Translated using ctime:

Tue Jan 17 02:24:52 2006

Offset by 2 hours (mountain time vs. eastern time):

Tue Jan 17 00:24:52 2006

The time of the kernel segfault message corresponds to the same second the level
20 IP address check time, suggesting that clurgmgrd crashed after the time()
call, but before the status check completed.  It may have completed before or
after the fork()/waitpid() call.  The thread was still processing the request --
it had not been set back to NONE yet, but we were not trying to restart the
service either, so it is very unlikely that clurgmgrd crashed in svc_stop() or
the like.

Kernel message:

Jan 17 00:24:52 castle02 kernel: clurgmgrd[5652]: segfault at 000000004aa11fc0
rip 0000003a9dc6d0d6 rsp 000000004aa11fc8 error 6

Comment 36 Lon Hohberger 2006-01-18 17:57:26 UTC
Sorry, clarification: it may have *crashed* before or
after the fork()/waitpid() call.

Comment 38 Lon Hohberger 2006-01-18 20:06:52 UTC
I have found a bug in clurgmgrd which could explain this.

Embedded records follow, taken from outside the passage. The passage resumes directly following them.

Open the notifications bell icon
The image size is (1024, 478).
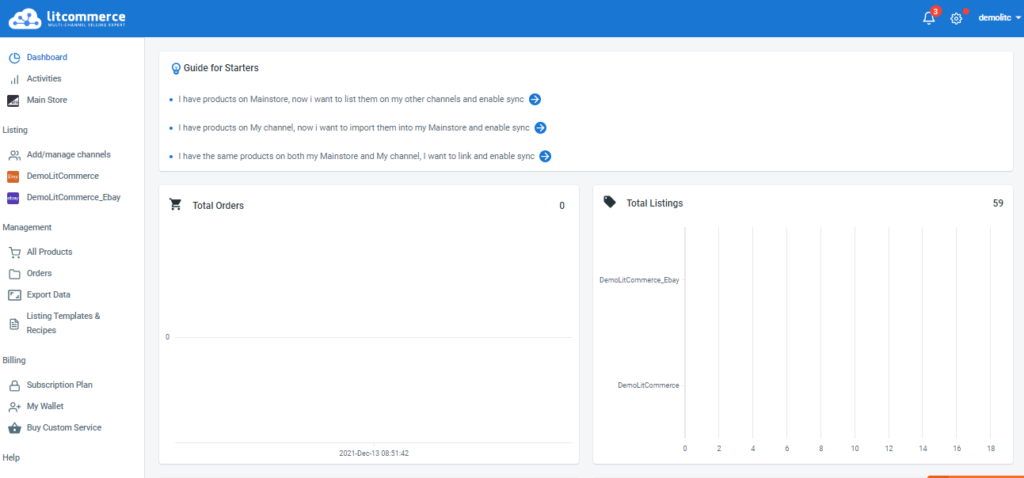point(928,18)
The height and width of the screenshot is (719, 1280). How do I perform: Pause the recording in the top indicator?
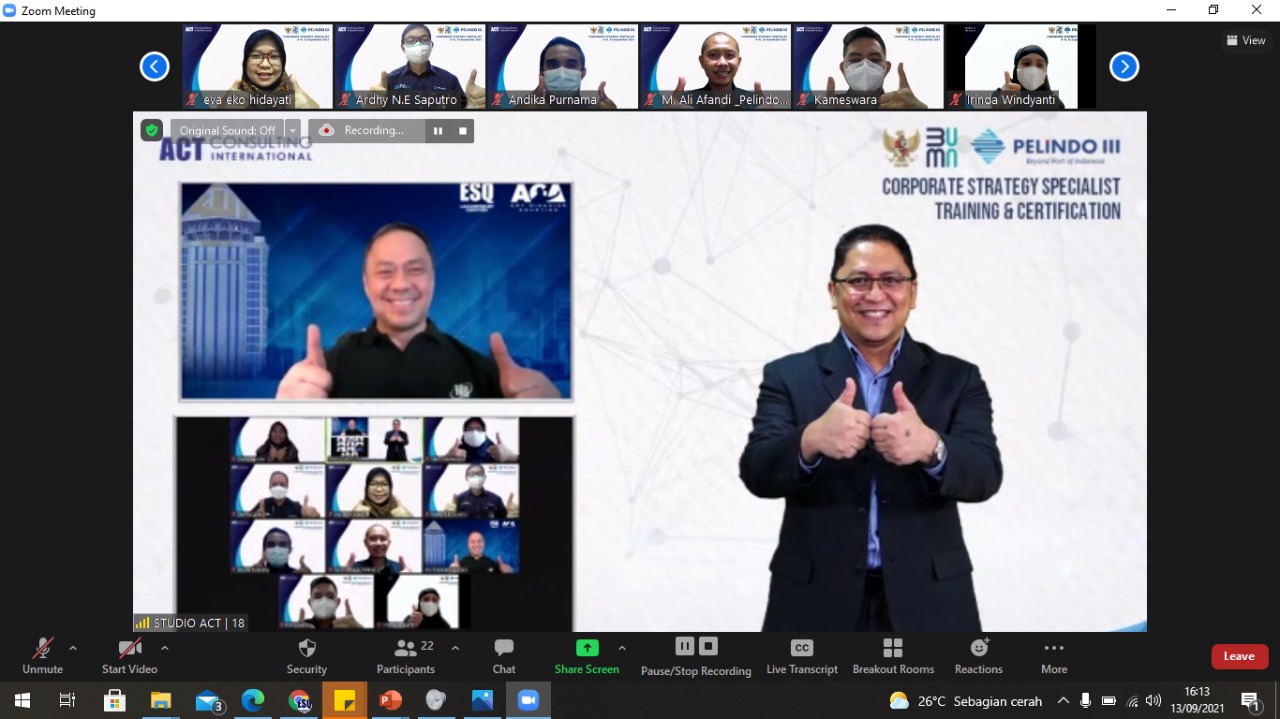[438, 131]
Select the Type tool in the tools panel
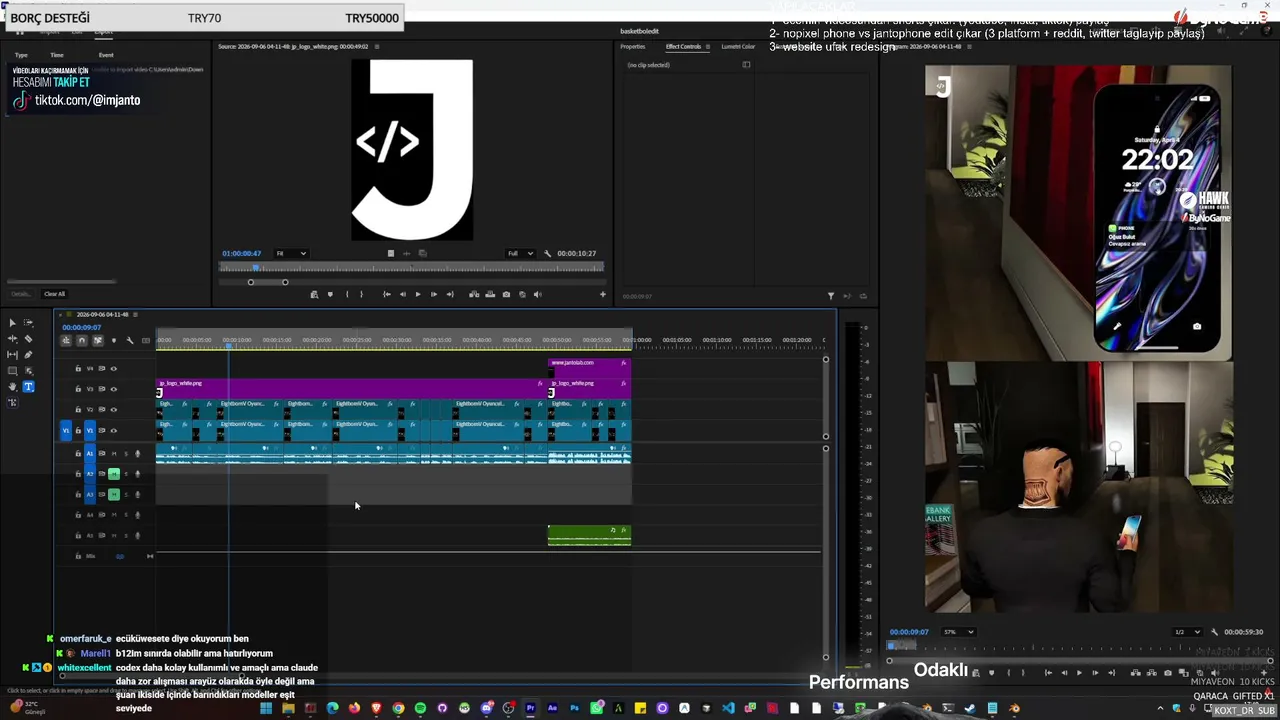Image resolution: width=1280 pixels, height=720 pixels. tap(28, 387)
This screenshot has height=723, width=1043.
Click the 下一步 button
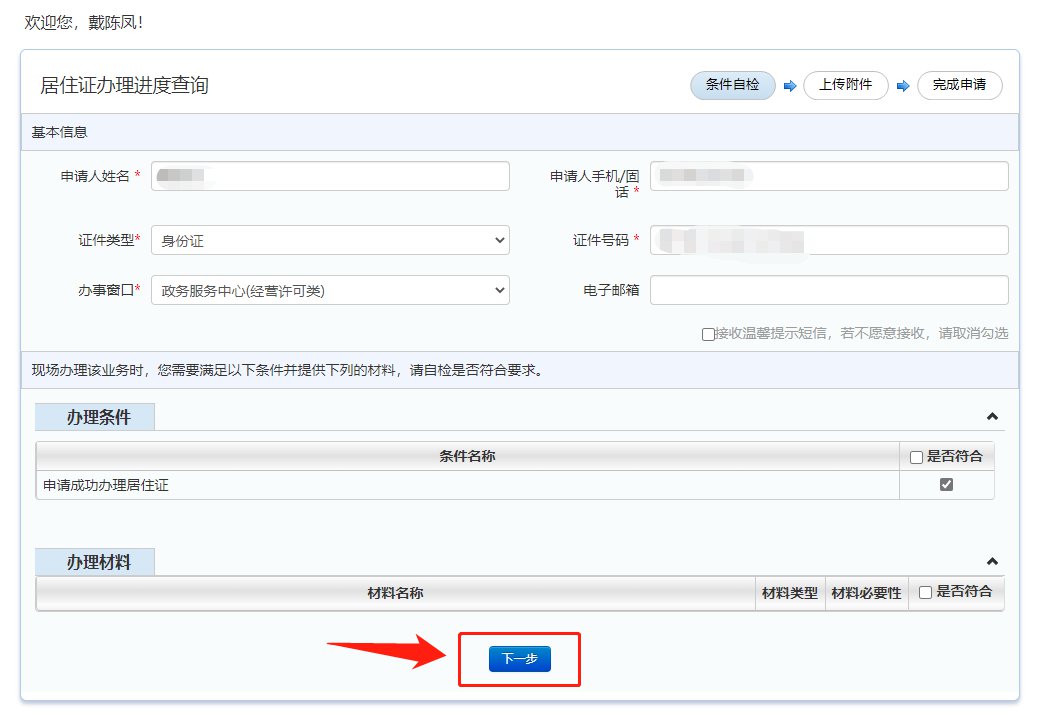519,659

(1) There's a reference-after-free which occurs every time a status check is run
(but not when other requests are run).  We call send_response(...), on a request
which has been freed.  send_response will close the fd if nonzero.

(2) pthread_atfork() is incorrectly called.  Over time, this not only chews up
memory unnecessarily.  This function initializes some memory.

Given a cluster with several services running, here's what I think is happening:

thread one                   Thread two
----------------------       ---------------------------
status check complete
free memory
                             status check start
                             pthread_atfork()
send_response
overwrite freed memory
pthread_exit
                             fork() <-- segfault
                             (status check doesn't complete)

The chances of this happening are extremely low, but nonzero, which would
explain why it only happens very rarely.

Comment 39 Lon Hohberger 2006-01-18 20:17:27 UTC
Created attachment 123399 [details]
Patch which solves memory corruption bug

I'm currently testing this patch for memory leaks; long term testing will be
necessary to ensure that it resolves this issue.

Comment 40 Lon Hohberger 2006-01-27 20:51:47 UTC
The patch passed several overnight stress tests.

Comment 43 Red Hat Bugzilla 2006-03-09 19:40:20 UTC
An advisory has been issued which should help the problem
described in this bug report. This report is therefore being
closed with a resolution of ERRATA. For more information
on the solution and/or where to find the updated files,
please follow the link below. You may reopen this bug report
if the solution does not work for you.

http://rhn.redhat.com/errata/RHBA-2006-0241.html